Il tecnico toscano ha svolto un egregio lavoro sulla panchina dei Blues, lo dicono i fatti.

Il mestiere di allenatore è precario per antonomasia, ma al Chelsea lo è ancor di più. Il destino di ogni tecnico che si accasa al club londinese riserva spesso sorprese sgradite, è un luogo in cui per guadagnarsi la fiducia di dirigenti e tifosi spesso non bastano il merito e i buoni risultati. Esistono 5 validi motivi che comprovano la grande stagione di Maurizio Sarri sulla panchina dei Blues, la prima dopo l’entusiasmante parentesi napoletana.
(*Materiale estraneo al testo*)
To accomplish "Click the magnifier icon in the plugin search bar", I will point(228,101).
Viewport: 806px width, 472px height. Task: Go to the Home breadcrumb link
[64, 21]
1 – La finale di Europa League

Un indizio è un indizio, due indizi sono una coincidenza, ma tre indizi fanno una prova, diceva Agatha Christie. Non a caso la conquista della finale di Europa League 2018/2019 è un evento unico nella storia del Chelsea e per Sarri: l’allenatore italiano è il primo della storia del club a raggiungere il traguardo senza essere subentrato a stagione in corso. Il nome di Maurizio Sarri comparirebbe nell’elenco dei vincitori di Europa League se i Blues batteranno l’Arsenal nella finale di Baku, prevista per mercoledì 29 Maggio. Le precedenti tre finali europee dei Blues sono sempre state raggiunte da tecnici subentrati a dei predecessori. Il primo caso riguarda Avram Grant, il sostituto di Josè Mourinho che fu licenziato nel settembre del 2007.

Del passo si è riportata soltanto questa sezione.